WHAT THIS TASK INVOLVES: If a line of the records contains the word "computer", list it.

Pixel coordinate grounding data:
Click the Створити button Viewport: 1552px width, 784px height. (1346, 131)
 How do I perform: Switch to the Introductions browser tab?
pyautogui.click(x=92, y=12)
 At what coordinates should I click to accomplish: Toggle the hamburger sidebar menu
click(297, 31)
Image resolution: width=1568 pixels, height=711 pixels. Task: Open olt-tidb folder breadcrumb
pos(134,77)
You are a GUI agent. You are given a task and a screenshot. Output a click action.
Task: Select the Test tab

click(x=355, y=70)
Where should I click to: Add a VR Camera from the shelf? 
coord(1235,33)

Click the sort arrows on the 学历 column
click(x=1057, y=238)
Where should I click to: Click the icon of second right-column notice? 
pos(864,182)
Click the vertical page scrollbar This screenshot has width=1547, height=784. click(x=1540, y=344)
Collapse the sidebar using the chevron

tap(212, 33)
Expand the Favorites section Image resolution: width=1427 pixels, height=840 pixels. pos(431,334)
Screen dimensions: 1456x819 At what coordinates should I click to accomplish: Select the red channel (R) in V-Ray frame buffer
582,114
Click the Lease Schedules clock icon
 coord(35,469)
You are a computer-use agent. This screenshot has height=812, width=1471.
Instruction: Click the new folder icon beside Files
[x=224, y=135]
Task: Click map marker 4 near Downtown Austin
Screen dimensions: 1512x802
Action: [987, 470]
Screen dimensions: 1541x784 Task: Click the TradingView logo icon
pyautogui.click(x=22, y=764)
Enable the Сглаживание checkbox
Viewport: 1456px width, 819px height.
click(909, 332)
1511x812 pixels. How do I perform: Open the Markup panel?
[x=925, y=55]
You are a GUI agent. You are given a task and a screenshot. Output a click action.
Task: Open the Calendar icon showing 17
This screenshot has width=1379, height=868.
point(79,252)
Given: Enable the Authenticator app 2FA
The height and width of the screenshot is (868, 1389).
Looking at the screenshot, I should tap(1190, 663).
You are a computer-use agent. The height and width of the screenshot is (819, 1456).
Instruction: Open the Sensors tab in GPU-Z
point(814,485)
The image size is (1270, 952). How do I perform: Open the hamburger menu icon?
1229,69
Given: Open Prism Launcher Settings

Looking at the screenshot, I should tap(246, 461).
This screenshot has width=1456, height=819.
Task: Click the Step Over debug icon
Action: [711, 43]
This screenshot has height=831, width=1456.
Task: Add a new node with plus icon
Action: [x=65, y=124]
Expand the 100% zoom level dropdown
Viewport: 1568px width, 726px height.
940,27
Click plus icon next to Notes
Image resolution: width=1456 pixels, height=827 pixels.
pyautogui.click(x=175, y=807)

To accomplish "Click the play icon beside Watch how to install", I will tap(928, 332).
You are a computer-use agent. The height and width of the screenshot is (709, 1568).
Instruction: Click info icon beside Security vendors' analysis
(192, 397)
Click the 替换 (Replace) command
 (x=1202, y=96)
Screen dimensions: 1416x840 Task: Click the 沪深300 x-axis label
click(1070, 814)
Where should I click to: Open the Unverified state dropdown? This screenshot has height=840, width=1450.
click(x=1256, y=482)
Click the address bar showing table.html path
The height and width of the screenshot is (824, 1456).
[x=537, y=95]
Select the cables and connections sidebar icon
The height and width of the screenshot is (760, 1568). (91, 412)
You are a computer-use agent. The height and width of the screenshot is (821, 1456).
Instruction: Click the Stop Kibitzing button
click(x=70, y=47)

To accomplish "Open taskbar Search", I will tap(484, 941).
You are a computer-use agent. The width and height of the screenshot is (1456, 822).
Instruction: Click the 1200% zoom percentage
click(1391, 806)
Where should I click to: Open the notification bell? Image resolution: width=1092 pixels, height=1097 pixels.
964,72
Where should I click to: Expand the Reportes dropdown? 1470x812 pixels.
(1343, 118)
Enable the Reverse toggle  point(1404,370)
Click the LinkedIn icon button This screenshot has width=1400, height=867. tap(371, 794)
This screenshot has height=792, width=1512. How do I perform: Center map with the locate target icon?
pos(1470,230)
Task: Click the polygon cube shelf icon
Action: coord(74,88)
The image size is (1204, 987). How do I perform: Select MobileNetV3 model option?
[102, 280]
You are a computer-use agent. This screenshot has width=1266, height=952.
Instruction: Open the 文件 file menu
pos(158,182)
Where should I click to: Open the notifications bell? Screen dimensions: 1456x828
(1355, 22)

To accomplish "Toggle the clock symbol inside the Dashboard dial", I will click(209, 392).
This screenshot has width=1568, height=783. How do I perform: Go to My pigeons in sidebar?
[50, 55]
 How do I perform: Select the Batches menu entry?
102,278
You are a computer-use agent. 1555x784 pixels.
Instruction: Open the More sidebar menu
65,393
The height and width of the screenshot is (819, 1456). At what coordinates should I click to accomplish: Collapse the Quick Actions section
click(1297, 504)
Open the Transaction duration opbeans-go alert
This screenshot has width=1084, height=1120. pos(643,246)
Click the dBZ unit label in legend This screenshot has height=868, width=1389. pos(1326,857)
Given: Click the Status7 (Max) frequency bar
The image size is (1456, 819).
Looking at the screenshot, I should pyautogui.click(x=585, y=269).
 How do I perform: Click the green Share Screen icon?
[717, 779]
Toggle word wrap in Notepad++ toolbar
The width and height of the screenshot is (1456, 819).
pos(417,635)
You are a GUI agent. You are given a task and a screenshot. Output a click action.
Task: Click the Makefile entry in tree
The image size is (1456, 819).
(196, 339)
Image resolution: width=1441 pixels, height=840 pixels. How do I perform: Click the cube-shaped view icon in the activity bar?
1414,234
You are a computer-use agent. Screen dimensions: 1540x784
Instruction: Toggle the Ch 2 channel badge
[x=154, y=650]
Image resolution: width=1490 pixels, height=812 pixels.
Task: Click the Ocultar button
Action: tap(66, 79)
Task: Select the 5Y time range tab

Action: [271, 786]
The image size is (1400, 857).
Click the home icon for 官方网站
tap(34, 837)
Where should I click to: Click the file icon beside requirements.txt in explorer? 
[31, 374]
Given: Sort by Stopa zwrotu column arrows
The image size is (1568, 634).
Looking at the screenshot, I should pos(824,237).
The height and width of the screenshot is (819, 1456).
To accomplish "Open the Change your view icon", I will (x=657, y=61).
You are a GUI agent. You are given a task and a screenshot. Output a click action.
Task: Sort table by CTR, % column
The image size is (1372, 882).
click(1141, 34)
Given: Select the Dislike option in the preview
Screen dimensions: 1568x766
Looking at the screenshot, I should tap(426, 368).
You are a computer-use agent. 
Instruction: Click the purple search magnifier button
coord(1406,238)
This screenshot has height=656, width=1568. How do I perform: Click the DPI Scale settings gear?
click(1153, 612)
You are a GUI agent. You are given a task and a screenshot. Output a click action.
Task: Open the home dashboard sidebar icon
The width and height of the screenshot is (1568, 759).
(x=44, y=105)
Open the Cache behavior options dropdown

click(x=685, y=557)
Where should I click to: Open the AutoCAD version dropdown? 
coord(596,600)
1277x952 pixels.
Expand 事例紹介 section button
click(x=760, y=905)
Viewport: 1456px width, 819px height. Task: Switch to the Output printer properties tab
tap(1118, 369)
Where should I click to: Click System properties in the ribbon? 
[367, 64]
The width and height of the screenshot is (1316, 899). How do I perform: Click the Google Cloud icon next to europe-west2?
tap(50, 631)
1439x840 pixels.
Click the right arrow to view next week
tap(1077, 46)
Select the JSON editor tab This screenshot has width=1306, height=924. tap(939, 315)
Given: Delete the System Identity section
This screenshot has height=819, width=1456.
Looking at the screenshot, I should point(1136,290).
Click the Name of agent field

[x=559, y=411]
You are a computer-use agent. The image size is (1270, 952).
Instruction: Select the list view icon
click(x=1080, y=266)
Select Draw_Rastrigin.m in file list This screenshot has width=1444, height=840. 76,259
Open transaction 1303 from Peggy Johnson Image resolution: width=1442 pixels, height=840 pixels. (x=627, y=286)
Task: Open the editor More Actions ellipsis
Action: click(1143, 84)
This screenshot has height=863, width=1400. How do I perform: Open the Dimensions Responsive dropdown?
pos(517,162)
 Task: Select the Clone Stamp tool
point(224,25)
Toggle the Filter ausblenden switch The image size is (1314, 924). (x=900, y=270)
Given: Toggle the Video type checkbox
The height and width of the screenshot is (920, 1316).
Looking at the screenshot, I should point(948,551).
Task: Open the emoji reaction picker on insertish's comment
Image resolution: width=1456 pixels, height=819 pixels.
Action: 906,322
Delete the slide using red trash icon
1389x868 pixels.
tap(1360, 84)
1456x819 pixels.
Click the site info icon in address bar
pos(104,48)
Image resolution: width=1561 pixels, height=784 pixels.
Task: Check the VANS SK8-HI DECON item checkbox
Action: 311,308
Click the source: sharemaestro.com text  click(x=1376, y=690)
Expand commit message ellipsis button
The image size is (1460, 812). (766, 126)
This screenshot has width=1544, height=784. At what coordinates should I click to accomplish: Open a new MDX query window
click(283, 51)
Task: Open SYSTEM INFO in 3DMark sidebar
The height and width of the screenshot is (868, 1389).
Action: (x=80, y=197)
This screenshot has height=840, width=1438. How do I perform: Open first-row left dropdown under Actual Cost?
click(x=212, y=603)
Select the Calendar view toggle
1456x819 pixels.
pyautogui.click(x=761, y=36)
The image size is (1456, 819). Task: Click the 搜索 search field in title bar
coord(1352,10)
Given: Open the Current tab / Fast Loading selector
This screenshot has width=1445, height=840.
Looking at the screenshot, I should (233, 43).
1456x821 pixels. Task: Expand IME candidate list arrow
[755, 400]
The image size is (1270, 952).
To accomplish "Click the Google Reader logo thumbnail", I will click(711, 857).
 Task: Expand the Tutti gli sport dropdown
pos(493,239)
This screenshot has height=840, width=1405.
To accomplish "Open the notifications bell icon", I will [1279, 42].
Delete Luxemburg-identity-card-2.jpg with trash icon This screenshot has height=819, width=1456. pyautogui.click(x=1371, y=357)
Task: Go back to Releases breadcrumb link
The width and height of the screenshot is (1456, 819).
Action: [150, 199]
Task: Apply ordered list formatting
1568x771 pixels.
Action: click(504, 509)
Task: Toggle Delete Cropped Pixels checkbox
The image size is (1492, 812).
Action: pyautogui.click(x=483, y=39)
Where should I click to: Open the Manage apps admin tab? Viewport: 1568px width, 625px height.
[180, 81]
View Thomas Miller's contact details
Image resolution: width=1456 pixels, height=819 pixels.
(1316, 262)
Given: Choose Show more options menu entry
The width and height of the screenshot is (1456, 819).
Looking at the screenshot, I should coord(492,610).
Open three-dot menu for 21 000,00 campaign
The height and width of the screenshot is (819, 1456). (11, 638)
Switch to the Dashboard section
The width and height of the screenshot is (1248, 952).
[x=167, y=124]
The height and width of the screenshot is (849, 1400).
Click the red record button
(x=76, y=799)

RESULT OF THIS EXERCISE:
You are a computer-use agent. This screenshot has height=812, width=1471.
You are a computer-use agent. The height and width of the screenshot is (819, 1456).
You are a computer-use agent. The height and width of the screenshot is (709, 1568).
You are a computer-use agent. The height and width of the screenshot is (821, 1456).
You are a computer-use agent. The width and height of the screenshot is (1456, 822).
You are a computer-use agent. This screenshot has width=1266, height=952.
You are a computer-use agent. 1555x784 pixels.
You are a computer-use agent. Screen dimensions: 1540x784
You are a computer-use agent. 
You are a computer-use agent. The image size is (1270, 952).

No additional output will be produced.